A highly scalable, serverless distributed web crawler that processes URLs through AWS SQS queues and stores structured results in S3. Designed for enterprise-grade web scraping with built-in monitoring and auto-scaling capabilities.
- Fully Serverless Architecture: Leverages AWS managed services for minimal operational overhead
- Elastic Scaling: Automatically scales workers based on queue depth
- Dockerized Workers: Containerized scraping tasks for consistent execution
- Persistent Storage: All crawl results stored in S3 with structured JSON format
- Comprehensive Monitoring: Built-in CloudWatch logging and metrics
- Fault-Tolerant Design: Message queue ensures no URL is lost during processing
- Cost-Effective: Pay only for resources used during crawling operations
flowchart LR
A[User] -->|Submit URL| B[Frontend]
B -->|API Call| C[Backend API]
C -->|Queue Message| D[SQS]
D -->|Poll| E[ECS Fargate Workers]
E -->|Store Results| F[S3 Bucket]
E -->|Logs| G[CloudWatch]
H[Auto Scaling] -->|Scale| E
I[Monitoring] -->|Metrics| G
| Component | Technology |
|---|---|
| Frontend | React.js |
| Backend API | FastAPI (Python) |
| Queue Service | Amazon SQS (Standard Queue) |
| Compute | AWS ECS Fargate |
| Storage | Amazon S3 (Standard Storage) |
| Monitoring | AWS CloudWatch |
| Scraping | BeautifulSoup4, Requests |
- AWS Account with admin permissions
- AWS CLI configured (
aws configure) - Docker installed
- Python 3.10+
- Node.js 16+ (if using frontend)
-
Set Environment Variables:
cp .env.example .env # Update values in .env -
Deploy API:
cd backend/ python -m pip install -r requirements.txt uvicorn app.main:app --host 0.0.0.0 --port 8000
-
Build and Push Container:
docker build -t web-crawler . aws ecr get-login-password | docker login --username AWS --password-stdin <account-id>.dkr.ecr.<region>.amazonaws.com docker tag web-crawler:latest <account-id>.dkr.ecr.<region>.amazonaws.com/web-crawler:latest docker push <account-id>.dkr.ecr.<region>.amazonaws.com/web-crawler:latest
-
Create ECS Service:
aws ecs create-service \ --cluster web-crawler-cluster \ --service-name web-crawler \ --task-definition web-crawler-task \ --desired-count 2 \ --launch-type FARGATE \ --network-configuration "awsvpcConfiguration={subnets=[subnet-12345],securityGroups=[sg-12345]}"

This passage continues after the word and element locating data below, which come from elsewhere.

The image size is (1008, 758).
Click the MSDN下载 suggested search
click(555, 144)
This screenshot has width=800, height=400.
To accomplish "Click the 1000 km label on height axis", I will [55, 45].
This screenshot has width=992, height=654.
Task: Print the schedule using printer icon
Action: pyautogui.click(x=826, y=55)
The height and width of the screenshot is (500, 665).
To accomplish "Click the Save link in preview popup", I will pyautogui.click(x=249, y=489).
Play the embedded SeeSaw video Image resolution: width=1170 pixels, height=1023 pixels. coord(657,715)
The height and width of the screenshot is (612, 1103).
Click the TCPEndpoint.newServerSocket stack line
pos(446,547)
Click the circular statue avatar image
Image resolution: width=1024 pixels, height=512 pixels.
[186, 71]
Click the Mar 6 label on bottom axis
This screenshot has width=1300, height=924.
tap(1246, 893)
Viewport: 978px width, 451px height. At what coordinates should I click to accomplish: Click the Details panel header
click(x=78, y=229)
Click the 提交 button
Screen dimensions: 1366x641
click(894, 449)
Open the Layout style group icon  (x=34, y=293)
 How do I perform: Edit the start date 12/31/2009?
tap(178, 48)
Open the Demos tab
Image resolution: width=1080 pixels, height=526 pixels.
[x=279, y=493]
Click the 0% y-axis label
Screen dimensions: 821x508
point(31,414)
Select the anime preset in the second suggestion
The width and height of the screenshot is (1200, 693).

| Variable | Description | Example Value |
|---|---|---|
AWS_REGION |
AWS region for resources | us-east-1 |
WEB_CRAWLER_QUEUE_URL |
SQS Queue URL | https://sqs.us-east-1.amazonaws.com/... |
WEB_CRAWLER_OUTPUT_BUCKET |
S3 Bucket for results | web-crawler-results-12345 |
MAX_RETRIES |
Maximum retry attempts per URL | 3 |
REQUEST_TIMEOUT |
HTTP request timeout in seconds | 10 |
USER_AGENT |
Custom user agent for requests | Mozilla/5.0 (compatible; MyCrawler) |
{
"TargetValue": 70.0,
"PredefinedMetricSpecification": {
"PredefinedMetricType": "SQSQueueApproximateNumberOfMessagesVisible",
"ResourceLabel": "queue-name/web-crawler-queue"
},
"ScaleOutCooldown": 60,
"ScaleInCooldown": 300
}-
Start Local Services:
docker-compose up -d
-
Run Tests:
pytest backend/tests/ pytest crawler/tests/
-
Submit Test URL:
curl -X POST "http://localhost:8000/submit-url" \ -H "Content-Type: application/json" \ -d '{"url":"https://example.com"}'
-
View Worker Logs:
aws logs tail /ecs/web-crawler --follow
-
Check Queue Status:
aws sqs get-queue-attributes \ --queue-url <QUEUE_URL> \ --attribute-names ApproximateNumberOfMessages
-
Inspect S3 Results:
aws s3 ls s3://web-crawler-results-12345/results/
Key metrics to monitor:
-
SQS Metrics:
ApproximateNumberOfMessagesVisibleApproximateAgeOfOldestMessage
-
ECS Metrics:
CPUUtilizationMemoryUtilization
-
Custom Metrics:
CrawlSuccessRateAverageProcessingTime
Example CloudWatch Dashboard:
aws cloudwatch put-dashboard \
--dashboard-name WebCrawler \
--dashboard-body file://dashboard.json| Issue | Solution |
|---|---|
| Messages stuck in queue | Check worker logs, increase task count |
| High error rate | Verify timeout settings, check target sites' robots.txt |
| Slow processing | Review scraper logic, optimize BeautifulSoup selectors |
| Permission denied errors | Verify IAM roles for ECS tasks |
| Container failing to start | Check ECS task definition, verify container health checks |
- Dynamic Content: Does not execute JavaScript (consider adding headless browser support)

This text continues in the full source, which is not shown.